Why not? You're making the argument that north korean lying about where they're from is fine because they're "just doing the job description". However, if you think that chinese goods should be properly labeled, even if they're effectively the same as non-chinese goods, it stands to reason that north korean labor should be properly labeled, even if they're effectively the same thing. Failure to address this inconsistency makes your reasoning seem capricious and unpersuasive.






> Why not?

its prudent to identify and never engage in a strawman fallacy, which involves introducing an argument that was never the one under discussion in order to discredit the one that was, in amusing textbook fashion you follow this with

> Failure to address this inconsistency makes your reasoning seem capricious and unpersuasive

When the typical straw man argument creates the illusion of having refuted or defeated an opponent's proposition through the covert replacement of it with a different proposition

looks like we are at an impasse, but maybe you can find someone else to engage with


>its prudent to identify and never engage in a strawman fallacy, which involves introducing an argument that was never the one under discussion in order to discredit the one that was, in amusing textbook fashion you follow this with

I'm not sure what your basis for the "strawman fallacy" is from. If you read my comments carefully, I've never claimed that you supposed mislabeled chinese goods, only that it's the logical conclusion if you support workers lying about where they're from. That's not the same as strawman.

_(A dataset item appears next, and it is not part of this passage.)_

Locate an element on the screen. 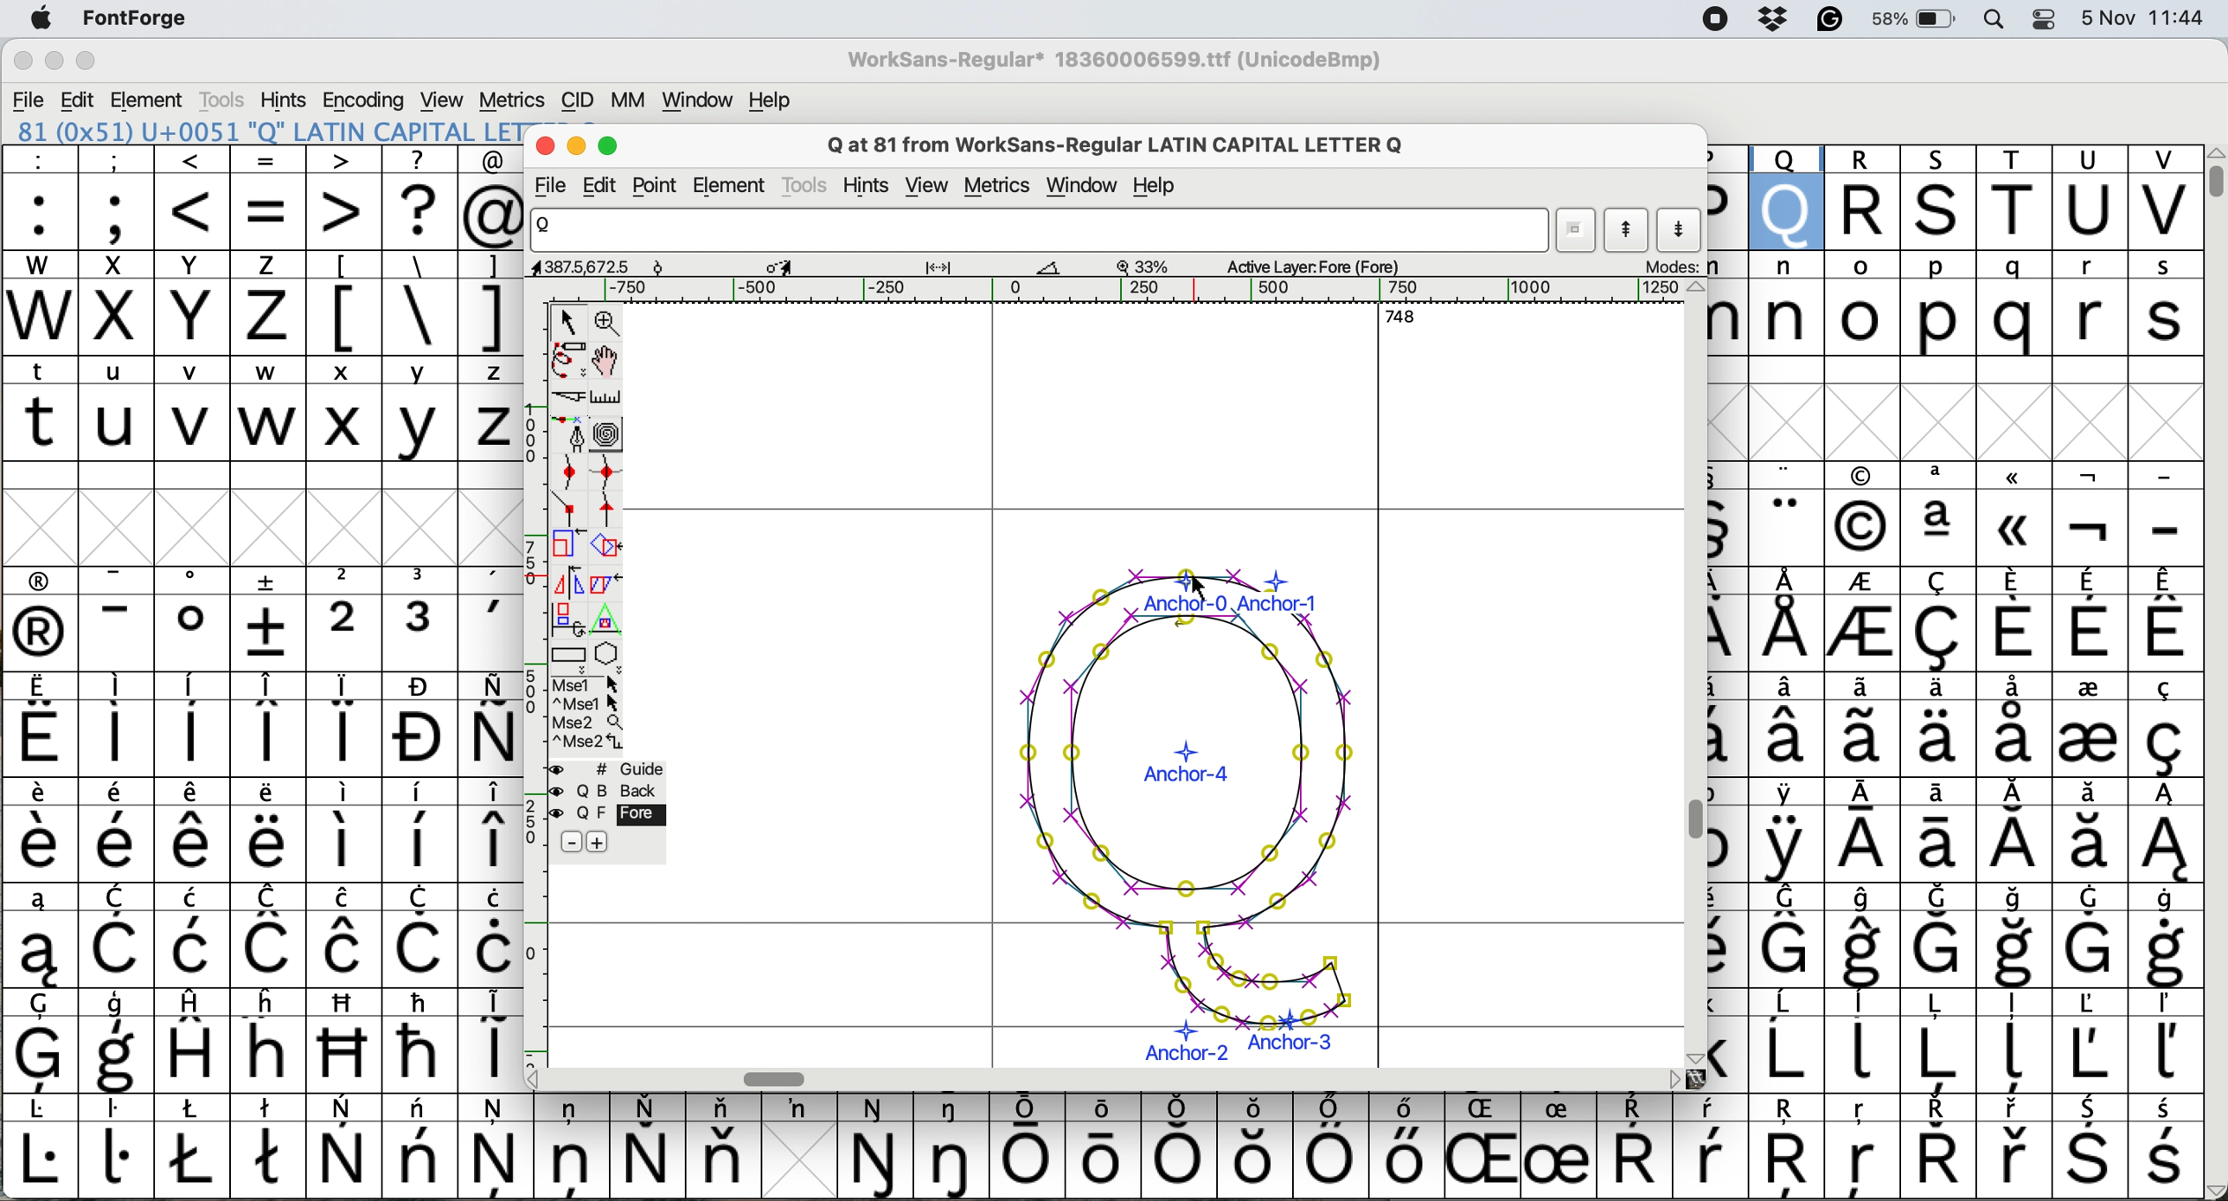 This screenshot has width=2228, height=1201. selector is located at coordinates (572, 323).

>[...] do you think a chinese manufacturer labeling their products as non-chinese is also a "fake problem?

>However, if you think that chinese goods should be properly labeled [...]

(emphasis mine)

Now that I restated my argument more clearly, why don't you think the two cases can be equated? You haven't address aside from casually dismissing it with "I think they are separate problems in isolation".


I'm not familiar with the downstream consequences in your example enough to say, specifically what various stakeholders are affected by.

I'm not sure what introspective capabilities this analogy is supposed to illuminate and I don't find them related. I have no opinion on your example at all, aside from not seeing it to bolster or discredit my thoughts on the regulations of my example.